In practice, government provides many services, without charging separate fees for each. It is like one of those housing developments in Delray or West Palm that has a golf course, tennis courts, a dining hall, a swimming pool, groundskeepers, a security gate, and so on. For these bundled services, residents pay a single annual membership fee.
One can imagine taxation taking the form of a membership fee. If every adult resident had to pay a flat fee to the United States annually, the Federal government could not engage in price discrimination. It would have much less revenue, and it would have to be more modest and selective about the areas for which it chooses to make policy.
Smaller polities, like Norway, have progressive taxation. Comparably small units within the United States should be able to employ progressive taxation. To get units the size of Norway, we could have to move power down to the county level. Giving counties but not the Federal government the ability to price discriminate would shift the balance of power away from Washington and toward counties.
Unlike today, most government benefits would come from counties, not from Washington. Counties would compete with one another, as people vote with their feet. They would negotiate with one another, particularly over what happens to people’s taxes and benefits when they migrate.
It is not realistic, and perhaps not sensible, to hope for progressive taxation at the Federal level to go away. But too many people celebrate tax progressivity, and not enough people question it. I think that it is worth recognizing that the ability to price discriminate makes for a Federal government that is fatter and lazier than it would be otherwise.
Villain Number Two: Chronic Deficits
Even with price discrimination, government’s reach exceeds the revenue it can grasp. According to Keynesian economics, the government should run deficits to alleviate bad times and run surpluses in good times. Politicians have taken the deficit idea and run with it. But they have ignored the idea of running surpluses in good times. The result is that new government spending initiatives appear to provide benefits without costs. Imagine what would happen if President Biden had to specify exactly whose taxes would be raised to pay for his student loan debt calculation. Or imagine that Congress had to pay for “stimulus checks” by offsetting spending cuts elsewhere.

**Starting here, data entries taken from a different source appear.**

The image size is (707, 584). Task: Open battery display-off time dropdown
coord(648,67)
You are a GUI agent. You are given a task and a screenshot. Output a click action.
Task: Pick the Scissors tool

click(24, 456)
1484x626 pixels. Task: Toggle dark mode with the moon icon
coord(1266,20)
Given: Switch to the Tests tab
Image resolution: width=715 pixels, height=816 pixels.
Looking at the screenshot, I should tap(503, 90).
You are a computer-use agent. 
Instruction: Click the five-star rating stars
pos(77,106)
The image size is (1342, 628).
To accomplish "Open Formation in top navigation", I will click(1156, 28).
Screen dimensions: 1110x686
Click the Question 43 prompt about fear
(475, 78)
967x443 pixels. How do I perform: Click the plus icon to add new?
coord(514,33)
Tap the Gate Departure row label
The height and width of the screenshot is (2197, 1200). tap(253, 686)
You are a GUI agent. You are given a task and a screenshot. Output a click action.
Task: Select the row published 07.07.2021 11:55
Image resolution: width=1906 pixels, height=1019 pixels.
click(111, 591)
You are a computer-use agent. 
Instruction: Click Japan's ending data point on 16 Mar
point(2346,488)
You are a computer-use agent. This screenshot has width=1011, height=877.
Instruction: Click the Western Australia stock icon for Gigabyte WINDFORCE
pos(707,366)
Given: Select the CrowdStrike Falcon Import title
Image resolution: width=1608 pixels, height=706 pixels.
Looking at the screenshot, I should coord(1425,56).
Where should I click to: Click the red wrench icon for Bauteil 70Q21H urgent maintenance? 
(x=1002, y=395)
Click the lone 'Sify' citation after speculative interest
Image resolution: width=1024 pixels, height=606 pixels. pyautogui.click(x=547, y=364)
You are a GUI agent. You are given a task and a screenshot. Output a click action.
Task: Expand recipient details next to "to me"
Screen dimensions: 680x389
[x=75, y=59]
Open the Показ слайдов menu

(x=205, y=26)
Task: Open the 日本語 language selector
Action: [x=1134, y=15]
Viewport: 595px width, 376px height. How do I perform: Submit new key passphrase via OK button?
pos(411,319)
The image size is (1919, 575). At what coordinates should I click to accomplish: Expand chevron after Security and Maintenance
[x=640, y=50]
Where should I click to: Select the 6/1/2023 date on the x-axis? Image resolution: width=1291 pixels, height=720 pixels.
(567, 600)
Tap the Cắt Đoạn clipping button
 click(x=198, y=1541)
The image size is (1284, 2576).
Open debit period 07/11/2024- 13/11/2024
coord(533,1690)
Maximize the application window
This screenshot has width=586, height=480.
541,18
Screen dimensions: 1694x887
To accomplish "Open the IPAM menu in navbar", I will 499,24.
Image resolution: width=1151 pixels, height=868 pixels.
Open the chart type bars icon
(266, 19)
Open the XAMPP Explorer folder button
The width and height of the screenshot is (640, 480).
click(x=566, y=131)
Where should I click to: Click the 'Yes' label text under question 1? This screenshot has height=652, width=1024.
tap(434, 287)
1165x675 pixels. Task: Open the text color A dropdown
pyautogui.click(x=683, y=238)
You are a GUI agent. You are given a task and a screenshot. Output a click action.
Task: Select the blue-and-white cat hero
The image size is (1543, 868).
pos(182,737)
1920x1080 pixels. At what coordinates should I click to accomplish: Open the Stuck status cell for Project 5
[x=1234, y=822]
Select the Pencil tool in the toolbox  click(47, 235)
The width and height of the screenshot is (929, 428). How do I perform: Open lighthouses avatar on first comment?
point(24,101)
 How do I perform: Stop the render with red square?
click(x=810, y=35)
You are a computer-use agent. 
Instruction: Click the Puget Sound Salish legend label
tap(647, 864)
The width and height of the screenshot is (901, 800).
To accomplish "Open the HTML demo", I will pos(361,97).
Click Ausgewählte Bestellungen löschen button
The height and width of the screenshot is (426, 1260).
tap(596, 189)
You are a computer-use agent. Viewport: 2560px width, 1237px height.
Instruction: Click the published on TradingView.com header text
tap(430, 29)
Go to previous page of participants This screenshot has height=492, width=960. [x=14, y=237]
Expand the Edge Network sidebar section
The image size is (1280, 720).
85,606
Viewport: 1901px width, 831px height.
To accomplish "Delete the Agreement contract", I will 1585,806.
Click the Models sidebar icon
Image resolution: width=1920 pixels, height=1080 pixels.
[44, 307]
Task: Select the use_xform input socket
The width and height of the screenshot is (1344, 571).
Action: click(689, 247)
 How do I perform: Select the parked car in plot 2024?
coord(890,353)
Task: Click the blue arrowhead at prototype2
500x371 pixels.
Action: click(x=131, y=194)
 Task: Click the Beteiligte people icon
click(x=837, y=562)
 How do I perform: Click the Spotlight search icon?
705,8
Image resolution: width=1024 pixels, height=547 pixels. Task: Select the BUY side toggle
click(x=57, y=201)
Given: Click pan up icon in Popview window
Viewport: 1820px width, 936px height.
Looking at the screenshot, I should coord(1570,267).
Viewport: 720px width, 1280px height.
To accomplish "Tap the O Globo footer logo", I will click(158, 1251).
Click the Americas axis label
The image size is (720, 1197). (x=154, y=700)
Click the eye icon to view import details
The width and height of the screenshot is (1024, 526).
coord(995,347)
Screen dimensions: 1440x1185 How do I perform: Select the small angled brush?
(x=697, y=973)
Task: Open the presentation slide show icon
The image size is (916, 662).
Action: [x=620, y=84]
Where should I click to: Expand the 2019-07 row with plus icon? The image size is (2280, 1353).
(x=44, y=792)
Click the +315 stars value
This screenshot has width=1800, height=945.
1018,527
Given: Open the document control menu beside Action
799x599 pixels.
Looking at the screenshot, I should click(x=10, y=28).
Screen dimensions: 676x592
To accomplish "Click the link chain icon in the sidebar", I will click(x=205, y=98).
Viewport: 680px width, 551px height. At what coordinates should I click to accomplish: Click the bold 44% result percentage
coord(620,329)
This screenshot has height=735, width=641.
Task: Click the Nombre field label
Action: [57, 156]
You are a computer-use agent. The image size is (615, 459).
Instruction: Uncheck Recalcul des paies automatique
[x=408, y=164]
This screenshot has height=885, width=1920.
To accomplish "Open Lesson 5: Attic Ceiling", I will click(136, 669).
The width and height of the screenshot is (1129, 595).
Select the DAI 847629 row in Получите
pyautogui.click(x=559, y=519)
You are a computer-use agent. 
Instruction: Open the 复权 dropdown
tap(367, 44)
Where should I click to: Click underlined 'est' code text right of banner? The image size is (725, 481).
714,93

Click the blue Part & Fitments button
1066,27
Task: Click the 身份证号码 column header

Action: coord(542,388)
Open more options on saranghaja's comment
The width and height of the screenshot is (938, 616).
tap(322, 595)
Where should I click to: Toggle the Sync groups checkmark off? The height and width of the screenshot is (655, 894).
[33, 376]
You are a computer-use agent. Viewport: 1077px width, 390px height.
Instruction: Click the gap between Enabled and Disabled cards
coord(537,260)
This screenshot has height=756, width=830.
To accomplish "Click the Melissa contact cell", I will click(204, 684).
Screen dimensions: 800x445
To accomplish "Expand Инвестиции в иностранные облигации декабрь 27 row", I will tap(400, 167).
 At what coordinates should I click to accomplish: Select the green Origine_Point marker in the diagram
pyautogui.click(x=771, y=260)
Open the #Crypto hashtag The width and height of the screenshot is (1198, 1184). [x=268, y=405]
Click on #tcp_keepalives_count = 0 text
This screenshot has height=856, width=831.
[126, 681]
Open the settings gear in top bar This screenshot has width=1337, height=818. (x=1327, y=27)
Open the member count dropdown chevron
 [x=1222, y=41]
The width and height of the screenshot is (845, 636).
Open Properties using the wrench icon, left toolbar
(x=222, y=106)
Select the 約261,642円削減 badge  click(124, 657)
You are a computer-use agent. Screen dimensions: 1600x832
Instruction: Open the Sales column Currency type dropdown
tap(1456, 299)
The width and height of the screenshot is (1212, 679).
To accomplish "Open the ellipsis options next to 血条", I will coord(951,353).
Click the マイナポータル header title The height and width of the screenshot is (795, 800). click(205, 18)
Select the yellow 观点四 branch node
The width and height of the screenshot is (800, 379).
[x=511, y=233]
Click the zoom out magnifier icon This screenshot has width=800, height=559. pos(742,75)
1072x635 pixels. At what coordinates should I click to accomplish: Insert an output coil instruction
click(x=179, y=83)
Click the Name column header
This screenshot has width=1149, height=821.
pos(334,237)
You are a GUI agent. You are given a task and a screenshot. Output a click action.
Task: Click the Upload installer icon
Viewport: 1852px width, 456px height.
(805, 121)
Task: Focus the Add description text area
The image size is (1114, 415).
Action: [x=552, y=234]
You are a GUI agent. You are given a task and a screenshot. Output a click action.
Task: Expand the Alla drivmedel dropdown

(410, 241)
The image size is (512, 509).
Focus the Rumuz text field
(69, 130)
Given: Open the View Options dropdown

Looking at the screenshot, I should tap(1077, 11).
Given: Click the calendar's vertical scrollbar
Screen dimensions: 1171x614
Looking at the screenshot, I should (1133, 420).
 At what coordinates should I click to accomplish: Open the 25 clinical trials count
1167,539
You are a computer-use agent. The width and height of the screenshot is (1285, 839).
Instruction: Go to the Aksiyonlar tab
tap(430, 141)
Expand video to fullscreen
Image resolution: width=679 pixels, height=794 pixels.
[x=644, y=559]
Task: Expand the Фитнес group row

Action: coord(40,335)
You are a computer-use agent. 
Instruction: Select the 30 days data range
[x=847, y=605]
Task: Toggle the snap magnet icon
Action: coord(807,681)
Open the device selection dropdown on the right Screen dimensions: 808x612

The ability to run chronic deficits creates a bias toward larger government. Even if we believe in Keynesian economics, we could devise a scheme in which the size of deficits is determined automatically rather than through discretion. A fiscal rule could force the government to run surpluses as the economy approaches full employment. There was once a time when progressive economists called for such a rule.
When someone says, “We should have a welfare state like Norway,” a libertarian answer should be “Yes! We should have many welfare states, each about the size of Norway. We just need to drastically shrink the size of the Federal government and distribute governance responsibility to smaller entities. To move in that direction, it would really help to reduce the Federal government’s use of progressive taxation and deficit spending.”